● **YOUR GOAL**: Every line below needs to be reproduced exactly.

● **RECORD EXTRACTS**:

━━━━━━

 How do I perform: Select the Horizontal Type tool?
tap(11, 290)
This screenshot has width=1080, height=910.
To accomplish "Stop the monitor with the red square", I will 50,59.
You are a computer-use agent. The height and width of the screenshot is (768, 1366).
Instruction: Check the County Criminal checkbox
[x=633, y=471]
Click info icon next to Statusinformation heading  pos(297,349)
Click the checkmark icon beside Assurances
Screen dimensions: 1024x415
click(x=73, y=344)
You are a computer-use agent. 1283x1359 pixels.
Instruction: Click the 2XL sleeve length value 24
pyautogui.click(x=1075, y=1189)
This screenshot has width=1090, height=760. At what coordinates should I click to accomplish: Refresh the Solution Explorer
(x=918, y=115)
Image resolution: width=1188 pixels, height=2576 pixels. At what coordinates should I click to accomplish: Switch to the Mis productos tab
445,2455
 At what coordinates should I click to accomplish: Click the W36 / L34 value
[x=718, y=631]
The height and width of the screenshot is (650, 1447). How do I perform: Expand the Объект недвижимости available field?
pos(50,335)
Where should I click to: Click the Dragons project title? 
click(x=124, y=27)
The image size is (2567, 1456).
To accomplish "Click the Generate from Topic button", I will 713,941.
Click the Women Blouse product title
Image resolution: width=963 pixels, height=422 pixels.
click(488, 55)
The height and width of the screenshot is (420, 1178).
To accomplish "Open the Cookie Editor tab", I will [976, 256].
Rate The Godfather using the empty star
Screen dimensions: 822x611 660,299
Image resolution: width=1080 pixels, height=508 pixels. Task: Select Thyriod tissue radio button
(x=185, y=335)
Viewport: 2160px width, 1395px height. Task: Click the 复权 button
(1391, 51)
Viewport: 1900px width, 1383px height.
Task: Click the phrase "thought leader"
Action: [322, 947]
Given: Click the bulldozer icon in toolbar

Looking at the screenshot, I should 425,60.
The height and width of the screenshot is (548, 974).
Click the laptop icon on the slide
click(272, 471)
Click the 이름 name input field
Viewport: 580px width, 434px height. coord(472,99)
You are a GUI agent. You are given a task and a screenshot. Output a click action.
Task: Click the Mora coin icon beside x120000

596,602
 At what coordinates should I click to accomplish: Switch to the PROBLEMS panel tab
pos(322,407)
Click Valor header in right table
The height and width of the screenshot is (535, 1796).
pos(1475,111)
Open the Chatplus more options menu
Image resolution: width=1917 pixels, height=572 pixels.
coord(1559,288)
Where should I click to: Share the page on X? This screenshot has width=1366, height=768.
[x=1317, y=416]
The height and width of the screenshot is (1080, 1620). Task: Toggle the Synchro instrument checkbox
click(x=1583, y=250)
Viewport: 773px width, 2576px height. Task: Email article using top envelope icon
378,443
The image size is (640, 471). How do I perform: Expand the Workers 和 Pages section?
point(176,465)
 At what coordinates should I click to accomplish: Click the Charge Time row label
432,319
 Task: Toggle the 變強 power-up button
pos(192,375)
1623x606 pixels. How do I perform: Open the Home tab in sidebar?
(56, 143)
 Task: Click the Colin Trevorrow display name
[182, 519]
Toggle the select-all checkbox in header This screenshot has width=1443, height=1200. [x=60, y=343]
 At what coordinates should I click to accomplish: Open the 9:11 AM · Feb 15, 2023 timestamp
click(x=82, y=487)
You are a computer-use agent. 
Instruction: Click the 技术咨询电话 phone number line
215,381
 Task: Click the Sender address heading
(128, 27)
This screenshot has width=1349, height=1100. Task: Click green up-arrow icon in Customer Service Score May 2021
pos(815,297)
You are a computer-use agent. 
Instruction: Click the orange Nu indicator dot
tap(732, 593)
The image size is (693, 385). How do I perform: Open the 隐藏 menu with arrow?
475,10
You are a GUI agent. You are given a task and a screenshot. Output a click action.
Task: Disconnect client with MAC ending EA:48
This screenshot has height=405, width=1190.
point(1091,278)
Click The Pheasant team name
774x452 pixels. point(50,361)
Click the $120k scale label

━━━━━━

● **RESULT OF THE TASK**:
 How do I perform: Select the Horizontal Type tool?
tap(11, 290)
This screenshot has width=1080, height=910.
To accomplish "Stop the monitor with the red square", I will 50,59.
You are a computer-use agent. The height and width of the screenshot is (768, 1366).
Instruction: Check the County Criminal checkbox
[x=633, y=471]
Click info icon next to Statusinformation heading  pos(297,349)
Click the checkmark icon beside Assurances
Screen dimensions: 1024x415
click(x=73, y=344)
You are a computer-use agent. 1283x1359 pixels.
Instruction: Click the 2XL sleeve length value 24
pyautogui.click(x=1075, y=1189)
This screenshot has width=1090, height=760. At what coordinates should I click to accomplish: Refresh the Solution Explorer
(x=918, y=115)
Image resolution: width=1188 pixels, height=2576 pixels. At what coordinates should I click to accomplish: Switch to the Mis productos tab
445,2455
 At what coordinates should I click to accomplish: Click the W36 / L34 value
[x=718, y=631]
The height and width of the screenshot is (650, 1447). How do I perform: Expand the Объект недвижимости available field?
pos(50,335)
Where should I click to: Click the Dragons project title? 
click(x=124, y=27)
The image size is (2567, 1456).
To accomplish "Click the Generate from Topic button", I will 713,941.
Click the Women Blouse product title
Image resolution: width=963 pixels, height=422 pixels.
click(488, 55)
The height and width of the screenshot is (420, 1178).
To accomplish "Open the Cookie Editor tab", I will [976, 256].
Rate The Godfather using the empty star
Screen dimensions: 822x611 660,299
Image resolution: width=1080 pixels, height=508 pixels. Task: Select Thyriod tissue radio button
(x=185, y=335)
Viewport: 2160px width, 1395px height. Task: Click the 复权 button
(1391, 51)
Viewport: 1900px width, 1383px height.
Task: Click the phrase "thought leader"
Action: [322, 947]
Given: Click the bulldozer icon in toolbar

Looking at the screenshot, I should 425,60.
The height and width of the screenshot is (548, 974).
Click the laptop icon on the slide
click(272, 471)
Click the 이름 name input field
Viewport: 580px width, 434px height. coord(472,99)
You are a GUI agent. You are given a task and a screenshot. Output a click action.
Task: Click the Mora coin icon beside x120000

596,602
 At what coordinates should I click to accomplish: Switch to the PROBLEMS panel tab
pos(322,407)
Click Valor header in right table
The height and width of the screenshot is (535, 1796).
pos(1475,111)
Open the Chatplus more options menu
Image resolution: width=1917 pixels, height=572 pixels.
coord(1559,288)
Where should I click to: Share the page on X? This screenshot has width=1366, height=768.
[x=1317, y=416]
The height and width of the screenshot is (1080, 1620). Task: Toggle the Synchro instrument checkbox
click(x=1583, y=250)
Viewport: 773px width, 2576px height. Task: Email article using top envelope icon
378,443
The image size is (640, 471). How do I perform: Expand the Workers 和 Pages section?
point(176,465)
 At what coordinates should I click to accomplish: Click the Charge Time row label
432,319
 Task: Toggle the 變強 power-up button
pos(192,375)
1623x606 pixels. How do I perform: Open the Home tab in sidebar?
(56, 143)
 Task: Click the Colin Trevorrow display name
[182, 519]
Toggle the select-all checkbox in header This screenshot has width=1443, height=1200. [x=60, y=343]
 At what coordinates should I click to accomplish: Open the 9:11 AM · Feb 15, 2023 timestamp
click(x=82, y=487)
You are a computer-use agent. 
Instruction: Click the 技术咨询电话 phone number line
215,381
 Task: Click the Sender address heading
(128, 27)
This screenshot has width=1349, height=1100. Task: Click green up-arrow icon in Customer Service Score May 2021
pos(815,297)
You are a computer-use agent. 
Instruction: Click the orange Nu indicator dot
tap(732, 593)
The image size is (693, 385). How do I perform: Open the 隐藏 menu with arrow?
475,10
You are a GUI agent. You are given a task and a screenshot. Output a click action.
Task: Disconnect client with MAC ending EA:48
This screenshot has height=405, width=1190.
point(1091,278)
Click The Pheasant team name
774x452 pixels. point(50,361)
Click the $120k scale label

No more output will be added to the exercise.